Posted: Fri 12th Aug 2022
Three quarters of small businesses say they have been impacted by rising costs, but only a third have inflated prices for their customers, a new study by Enterprise Nation has found.
Just over a third (35%) on average said they had taken the decision to increase prices, but 65% said they had not done so or had absorbed extra costs in response to a poll by Enterprise Nation's Small Business Barometer, a quarterly survey of SMEs in the UK.
While overall long-term growth expectations remain similar to the last quarter (51%), expectations for growth in the next quarter are down by 20% to 40%.
Some areas and sectors recorded different pictures, with more than half (55%) of businesses in the North East and Wales saying they had put up prices, followed by Scotland (45%). Only 28% of firms in the South West had increased prices, the lowest in the UK.
Of those that had raised prices, most (59%) said it was by less than 10%. But almost half of all businesses (46%) expected profitability to be down this year.
With rising staff, transport and operating costs and energy prices set to rise, businesses were still optimistic about growth for the rest of this year, with just over half (51%) saying growth was likely. But less were expecting to take on staff than in the last quarter, with a quarter (25%) saying there was 'no chance' of increasing employment compared to 22% in March.
Around 37% of firms said sales had fallen as a result of the cost of living crisis, with over a third (34%) saying they had remained the same. Another 21% reported sales were down but were not sure if it had been caused by broader economic pressures.
Businesses in Yorkshire and Humber were most likely to report declining sales (46%) followed by the East of England (43%). Businesses in Ireland reported the least economic-related impact on sales (30%).
Emma Jones CBE, founder of Enterprise Nation, said:
"Our collective experience over the past three years has made business owners stronger and more resilient in terms of how they now deal with challenges. That means many are currently resisting the impulse to pass on their rising costs to their customers and create more inflationary pressures in the economy.
"It's a critical moment and we must surround founders with support and advice. If we do that well, we can hopefully help small businesses navigate through this next phase of change."
Food and drink businesses were the most affected by increased costs (90%) but only 51% said they had hiked prices.
Manchester-based Stephanie Buttery, founder of ChuLo, a Japanese-inspired soda drinks firm, said she has seen freight costs double since January, but so far has ruled out increasing her prices. She commented:
"All costs are up including wages, freight and machinery. Freight has doubled since January, for example.

**Brief A:** According to the article on small business costs, which area had the lowest share of firms raising prices?
**Brief B:** Copy word for word the part of the article on small business costs from "Posted: Fri 12th" up to and including "20% to 40%.".

**Given data:**
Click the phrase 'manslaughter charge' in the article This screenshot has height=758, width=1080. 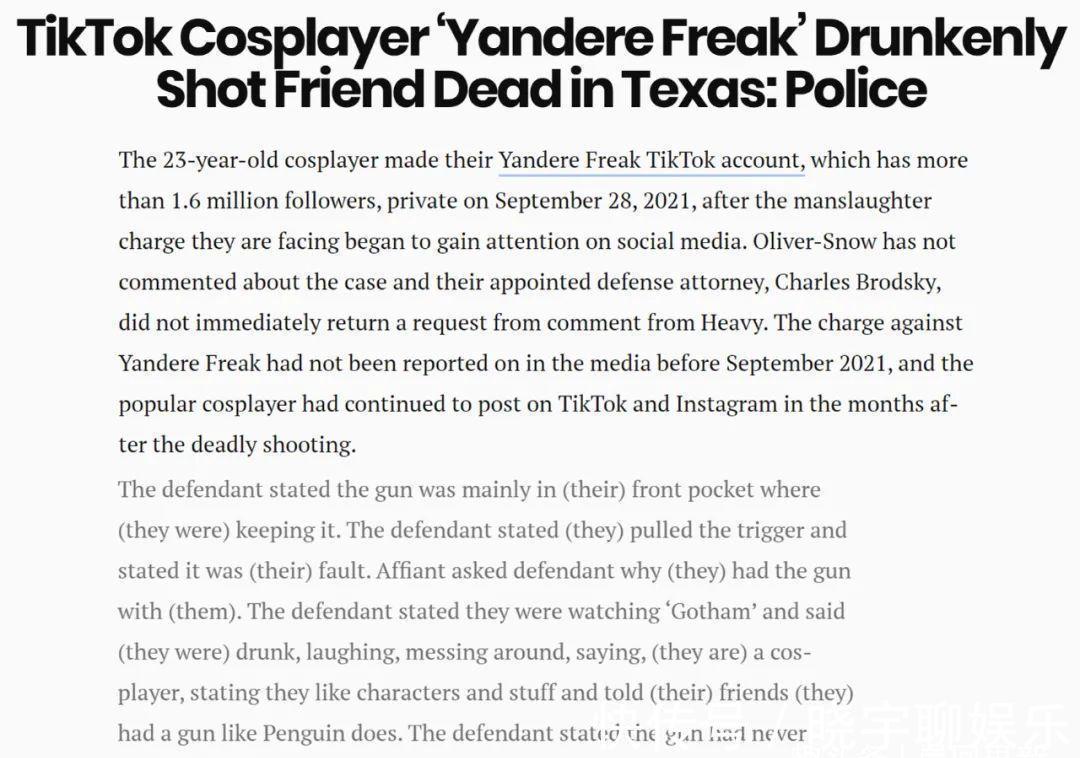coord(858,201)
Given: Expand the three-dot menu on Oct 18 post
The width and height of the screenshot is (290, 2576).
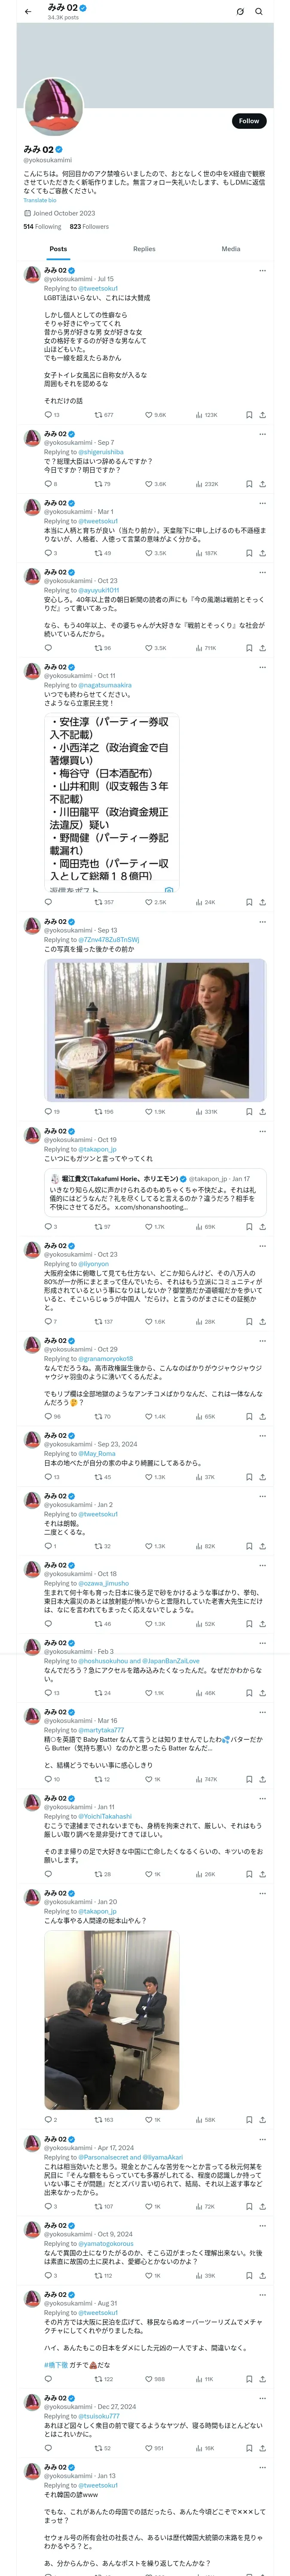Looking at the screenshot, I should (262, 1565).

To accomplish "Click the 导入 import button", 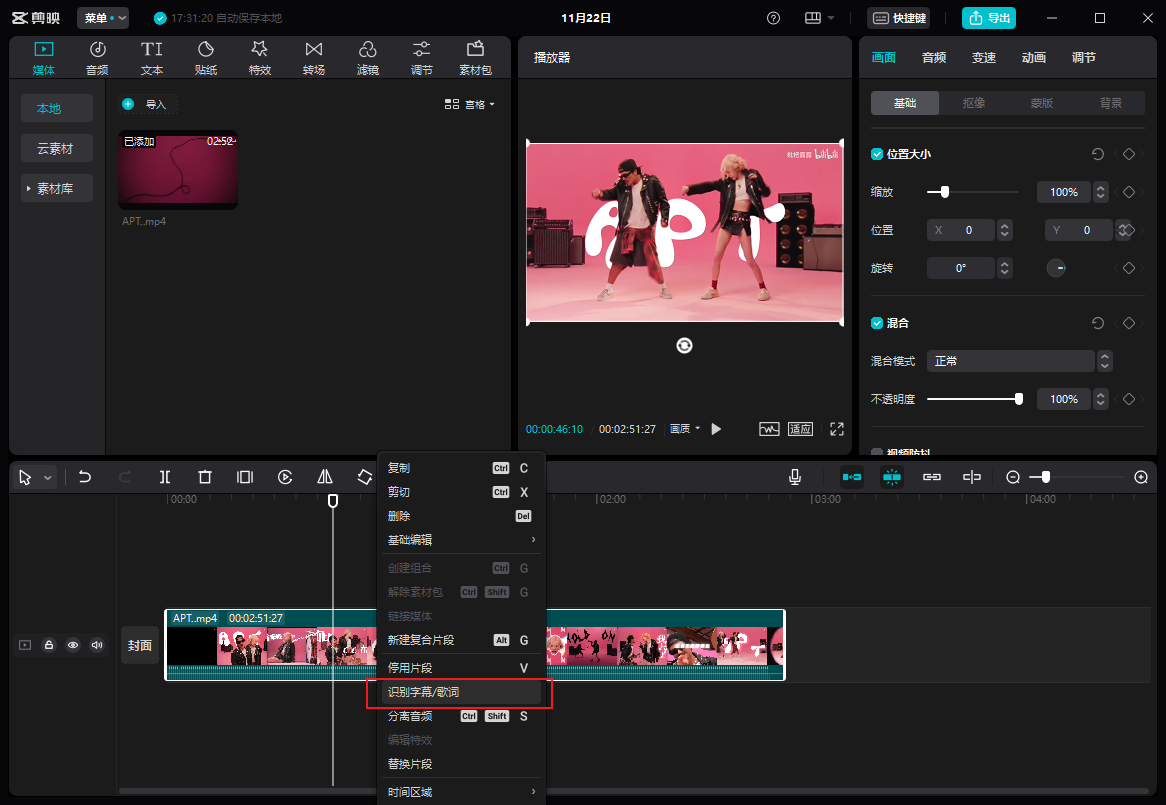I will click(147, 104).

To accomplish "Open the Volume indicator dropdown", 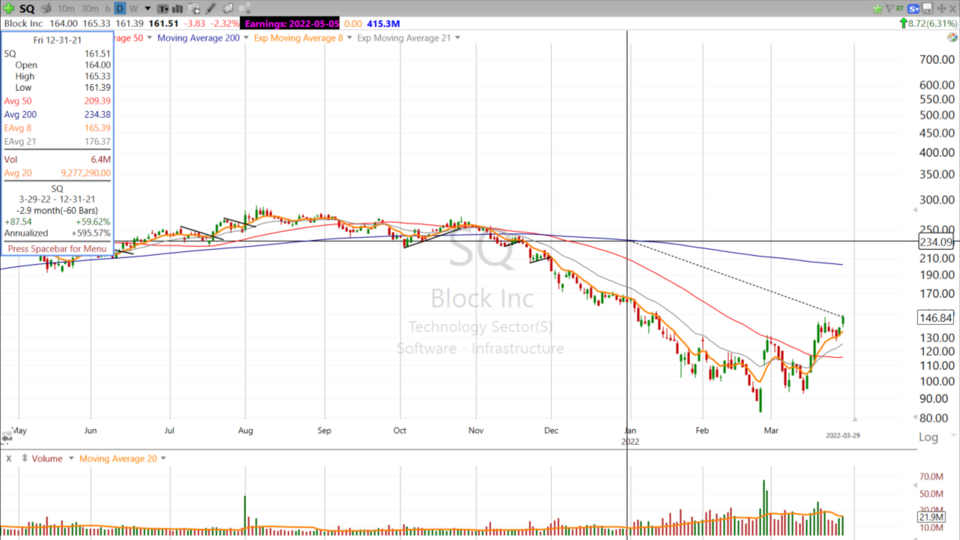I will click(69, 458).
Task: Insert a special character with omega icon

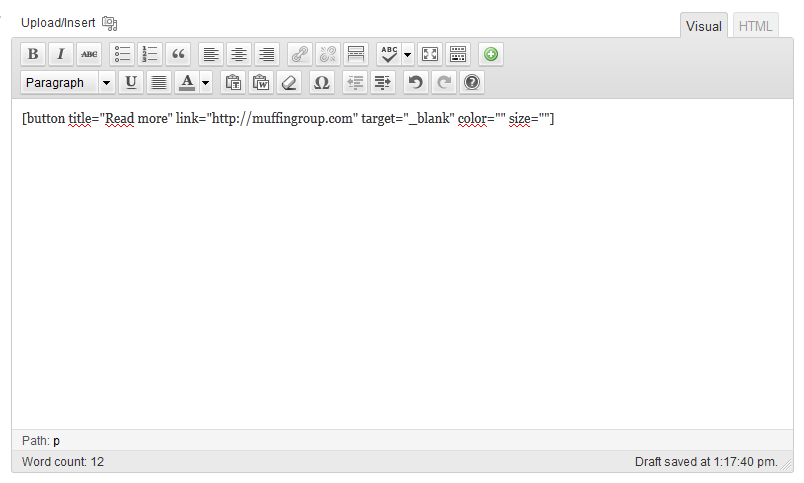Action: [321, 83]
==
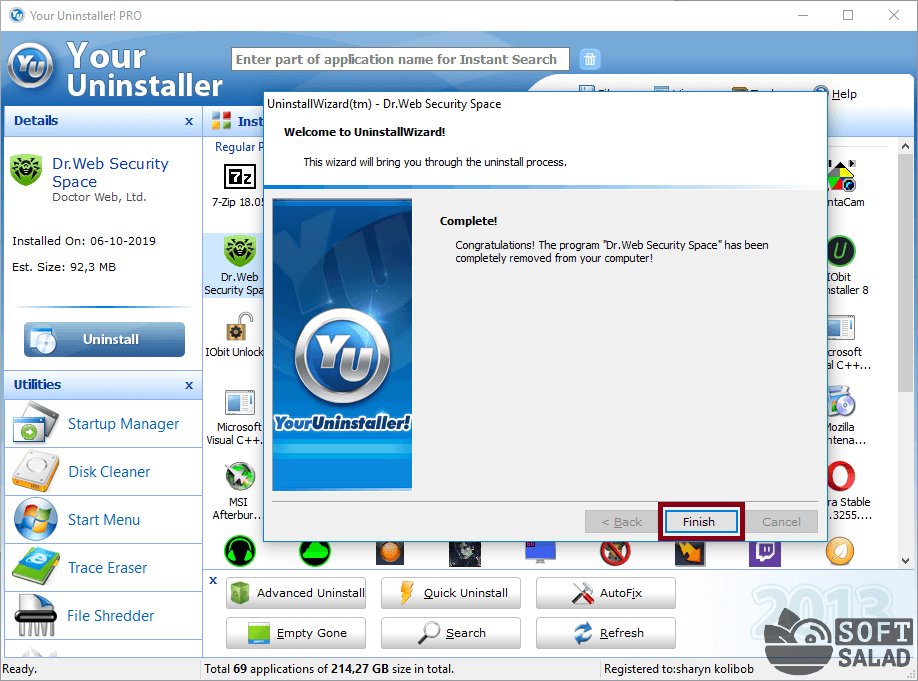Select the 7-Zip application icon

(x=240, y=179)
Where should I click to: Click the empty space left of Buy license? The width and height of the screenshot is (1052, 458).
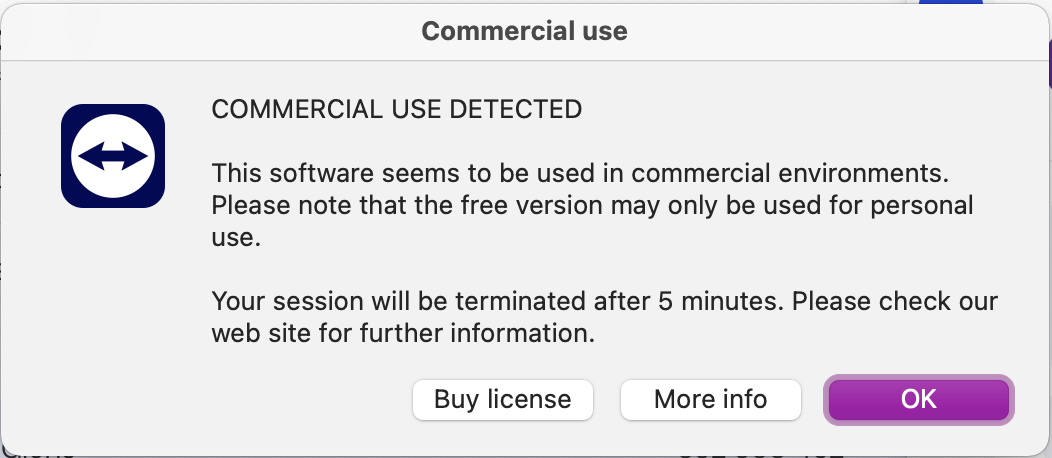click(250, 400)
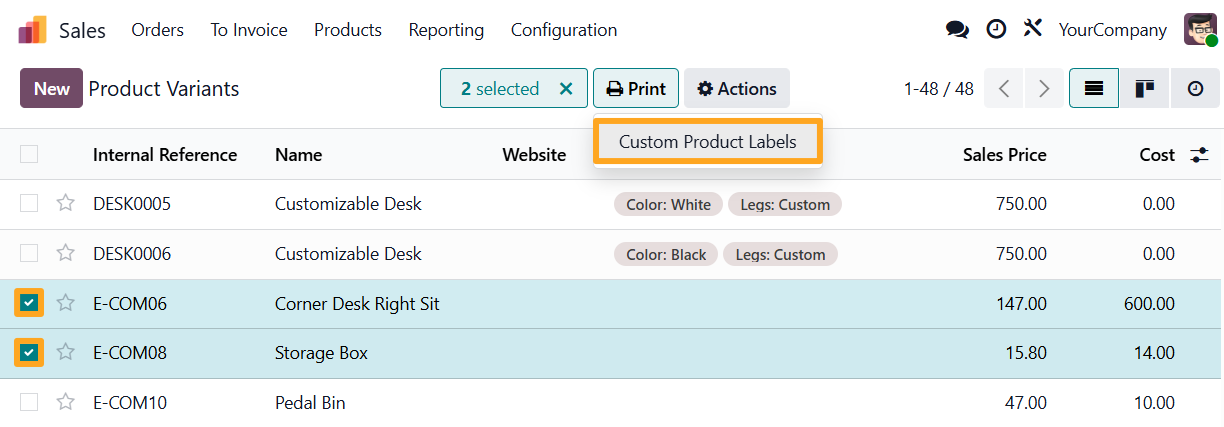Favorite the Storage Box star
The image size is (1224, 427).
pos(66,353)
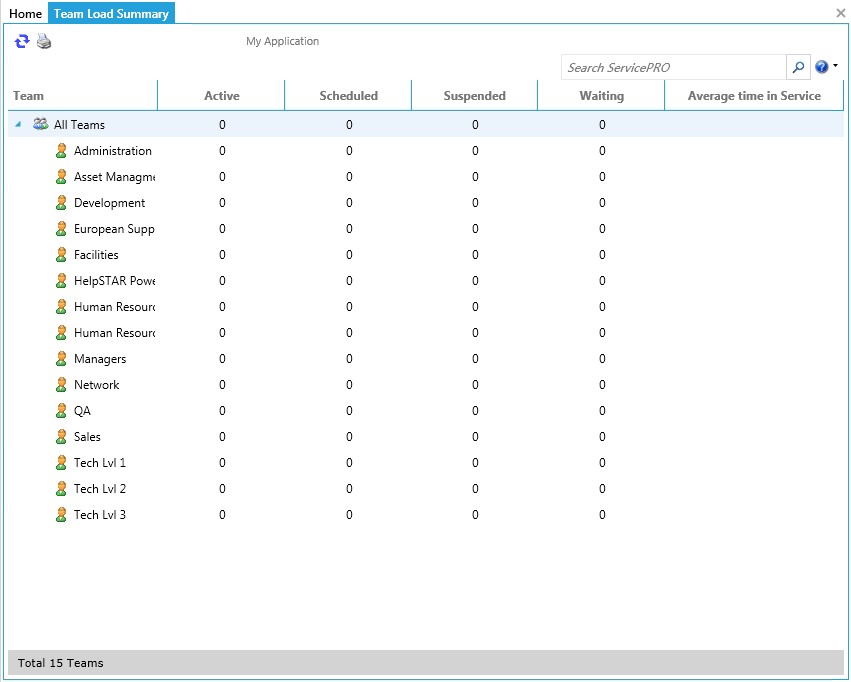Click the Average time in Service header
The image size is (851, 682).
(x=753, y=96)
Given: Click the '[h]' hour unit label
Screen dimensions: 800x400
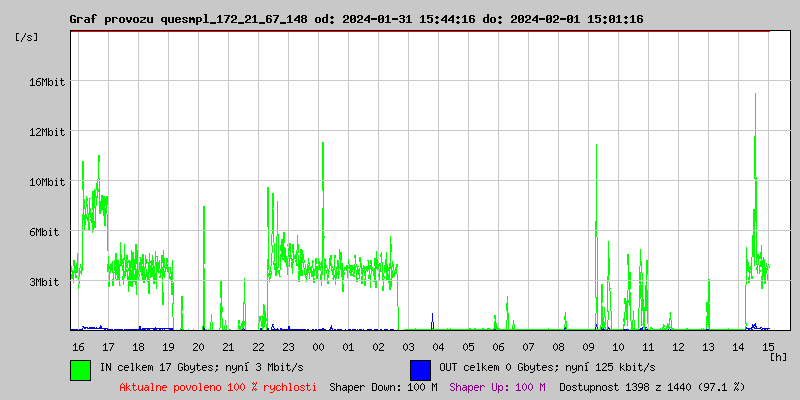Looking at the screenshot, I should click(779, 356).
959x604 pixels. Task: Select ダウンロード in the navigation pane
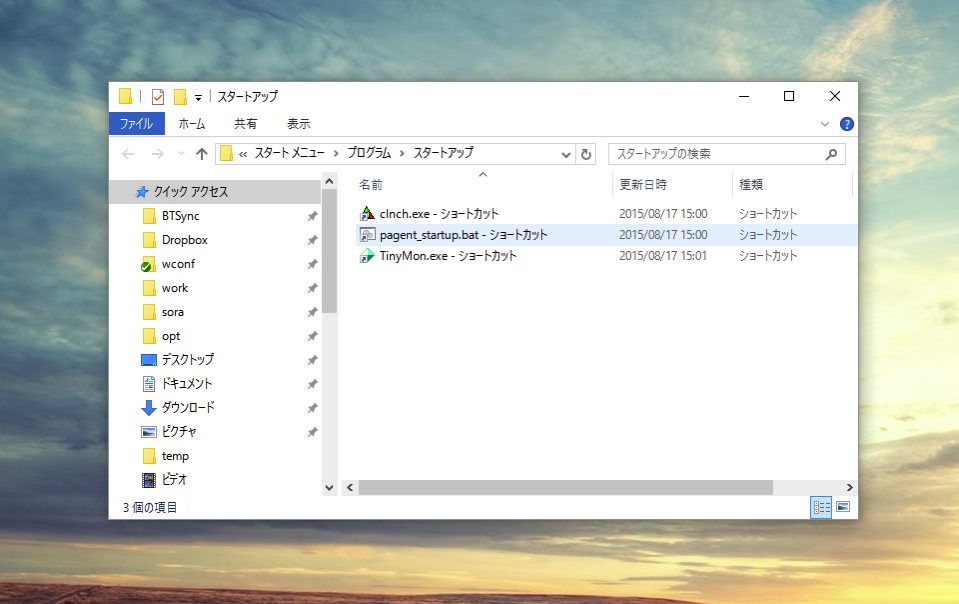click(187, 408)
==
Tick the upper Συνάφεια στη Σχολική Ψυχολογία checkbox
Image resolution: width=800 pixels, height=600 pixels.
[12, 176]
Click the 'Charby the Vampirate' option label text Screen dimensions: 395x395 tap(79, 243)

**Your response A:** The South West, where only 28% of firms had increased prices.

**Your response B:**
Posted: Fri 12th Aug 2022
Three quarters of small businesses say they have been impacted by rising costs, but only a third have inflated prices for their customers, a new study by Enterprise Nation has found.
Just over a third (35%) on average said they had taken the decision to increase prices, but 65% said they had not done so or had absorbed extra costs in response to a poll by Enterprise Nation's Small Business Barometer, a quarterly survey of SMEs in the UK.
While overall long-term growth expectations remain similar to the last quarter (51%), expectations for growth in the next quarter are down by 20% to 40%.